*MATERIAL TO PROCESS*.
## start
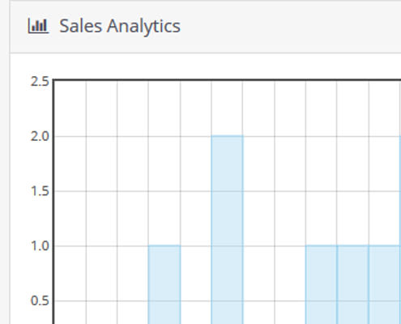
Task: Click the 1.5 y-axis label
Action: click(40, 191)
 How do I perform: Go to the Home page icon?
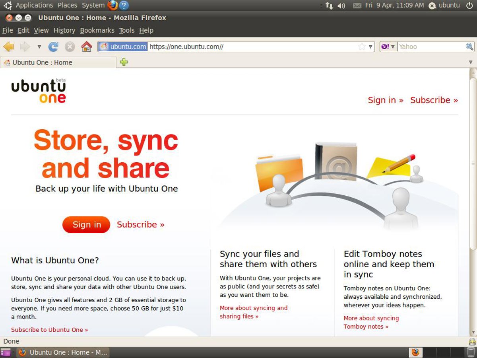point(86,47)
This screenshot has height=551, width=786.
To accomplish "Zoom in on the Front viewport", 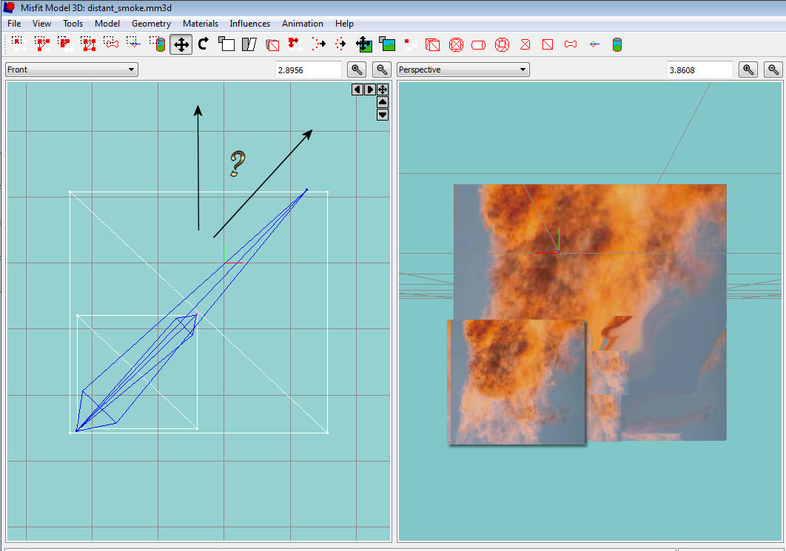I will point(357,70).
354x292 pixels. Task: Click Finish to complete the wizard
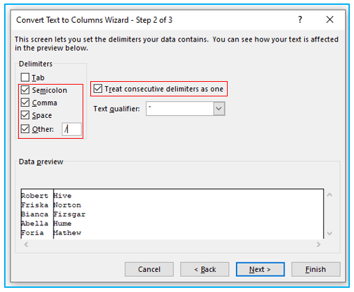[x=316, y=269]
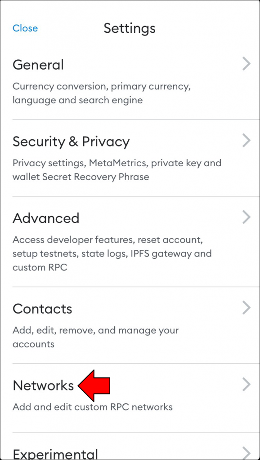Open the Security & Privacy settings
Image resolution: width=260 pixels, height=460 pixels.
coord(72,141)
## end
## start
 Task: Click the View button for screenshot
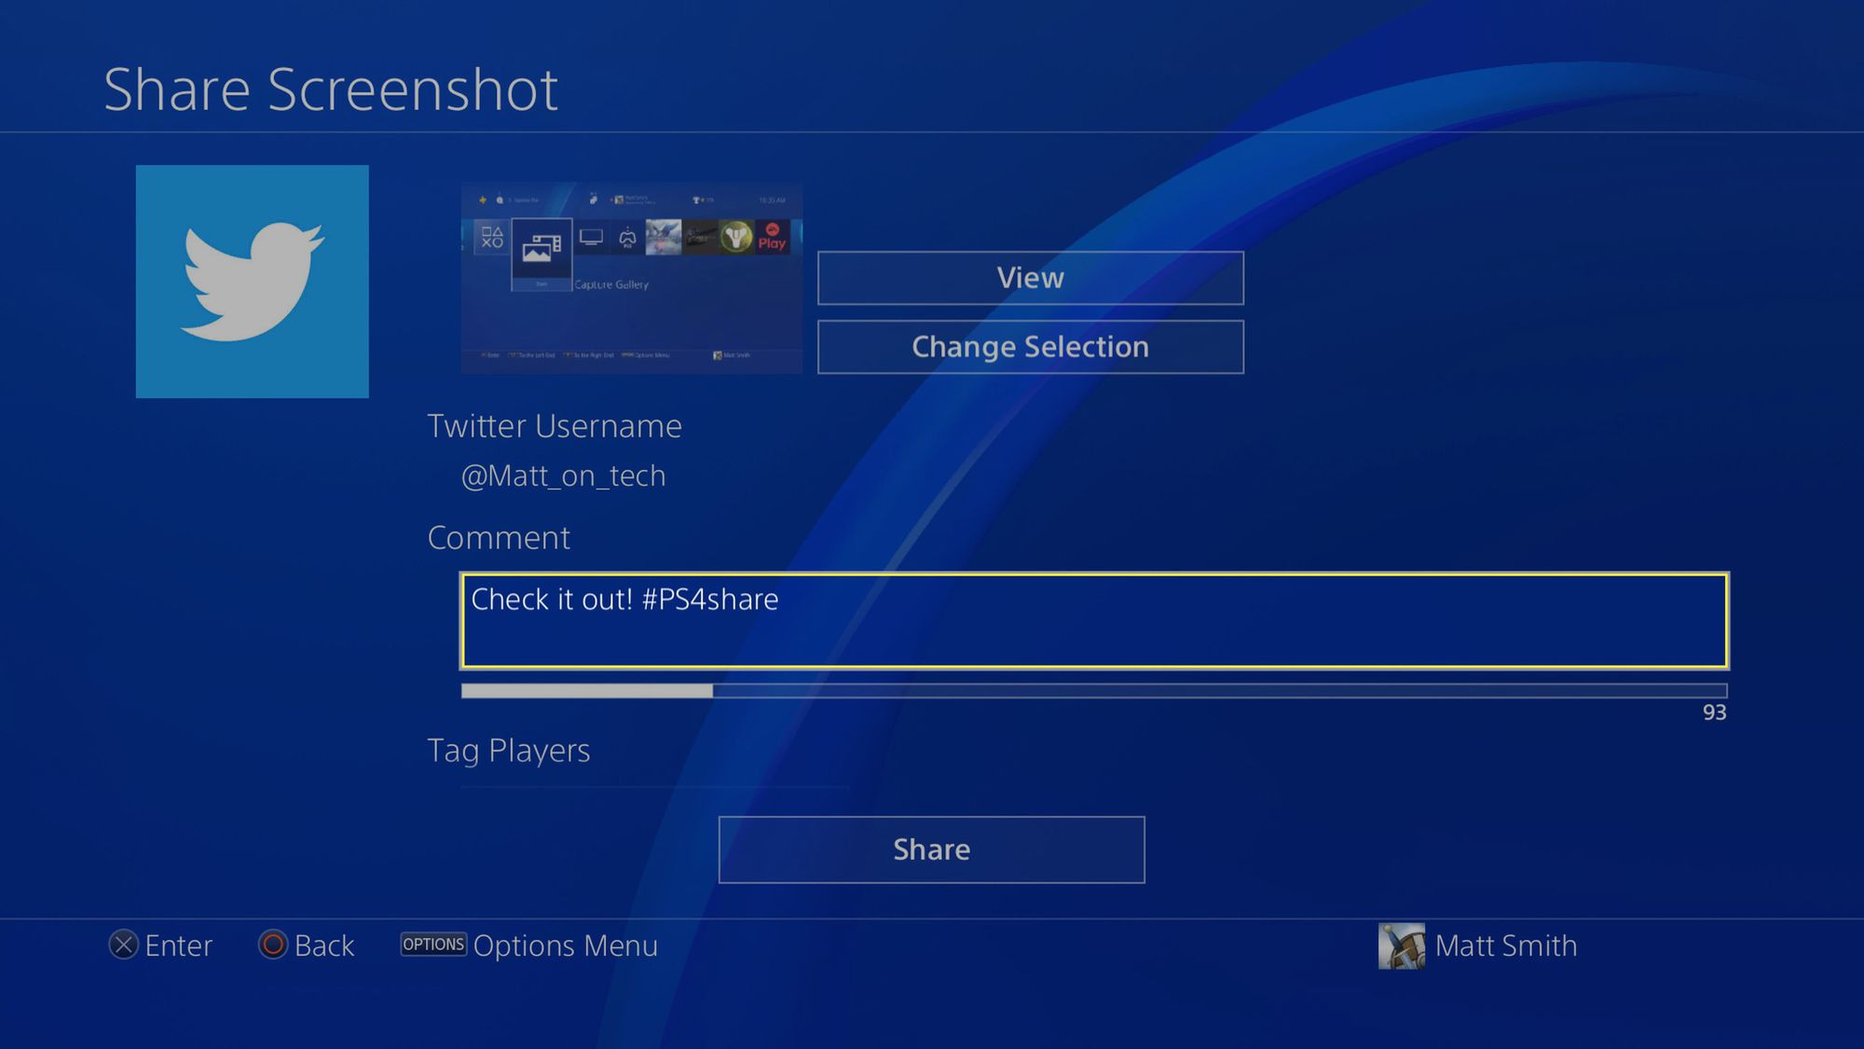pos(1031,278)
## end
*WORK TO COMPLETE*. Please set out everything in the records from the line containing "354x292 pixels. Task: Click" down to the line containing "coord(72,141)" as a Markdown table with columns Row and Line, skipping blank lines. Leave the pictures out of the table.

*ANSWER BELOW*.
| Row | Line |
|---|---|
| 1 | 354x292 pixels. Task: Click Finish to complete the wizard |
| 2 | [x=316, y=269] |
| 3 | Open the Security & Privacy settings |
| 4 | Image resolution: width=260 pixels, height=460 pixels. |
| 5 | coord(72,141) |